Second, only functional features computed over whole segments were investigated. However, abnormal respiratory symptoms might be instantaneous and occur only in a short period of time. In this context, analysing low-level features in successive frames with sequential modelling might bring further performance improvement. Moreover, in addition to conventional handcrafted features, deep representation learning algorithms, might be explored to learn representative and salient data-driven features for COVID-19 related tasks. These include deep latent representation learning [Han18-Emotion]
, self-supervised learning[pascual2019learning]
, and transfer learning[Ren18-LIR] to name but a few.
Further, in this study, the severe estimation based on days in hospitalisation is in a rough fashion, as we are lack of other information regarding the patients’ health states. Similarly, the self-reported questionnaires about the patients’ conditions are rather subjective, as they could have different principles. If clinical examinations and reports of the patients are provided such as CT scans of their lungs [bernheim2020chest, pan2020time, zhao2020relation], more objective and accurate labels would be attained.
Last but not least, in this paper SVMs were separately trained to estimate four tasks. Considering the potential correlation between the severity of the disease, and the patient’s sleep quality (or mood), a multi-task learning model might help effectively exploit the complementary information from these tasks [zhang2016cross, parthasarathy2017jointly].
At the time of writing this paper, the world has reported a total of 3,020,117 confirmed COVID-19 cases and 209,799 fatalities, according to a dashboard developed and maintained by the Johns Hopkins University444https://coronavirus.jhu.edu/map.html. To leverage the potential of computer audition to fight against this global health crisis, for the first time, experiments have been performed based on 51 COVID-19 infected and hospitalised patients from China. In particular, audio-based models have been constructed and assessed to predict the severity of the disease, as well as health-relevant states of the patients including sleep quality, fatigue, and anxiety. Experimental results have shown the great potential of exploiting audio analysis in the fight against COVID-19 spread.

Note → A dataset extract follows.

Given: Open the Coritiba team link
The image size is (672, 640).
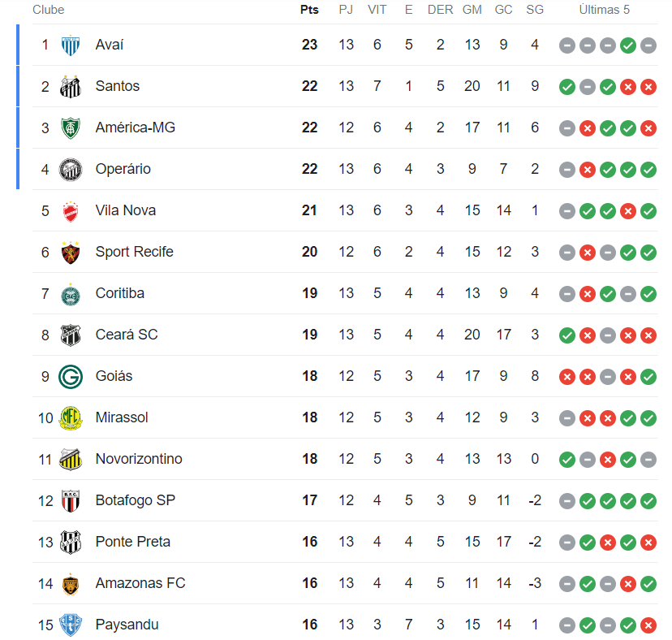Looking at the screenshot, I should (x=119, y=293).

In the future, we will continue the data collection process as well as collecting relevant clinical reports for a comprehensive understanding of the patient state. In addition, we attempt to introduce interpretable models and techniques to make the predictions more traceable, transparent, and trustworthy .
We express our deepest sorrow for those who left us due to COVID-19; they are lives, not numbers. We further express our highest gratitude and respect to the clinicians and scientists, and anyone else these days helping to fight against COVID-19, and at the same time help us maintain our daily lives. This work was partially supported by the Zhejiang Lab’s International Talent Fund for Young Professionals (Project HANAMI), P. R. China, the JSPS Postdoctoral Fellowship for Research in Japan (ID No. P19081) from the Japan Society for the Promotion of Science (JSPS), Japan, and the Grants-in-Aid for Scientific Research (No. 19F19081 and No. 17H00878) from the Ministry of Education, Culture, Sports, Science and Technology (MEXT), Japan.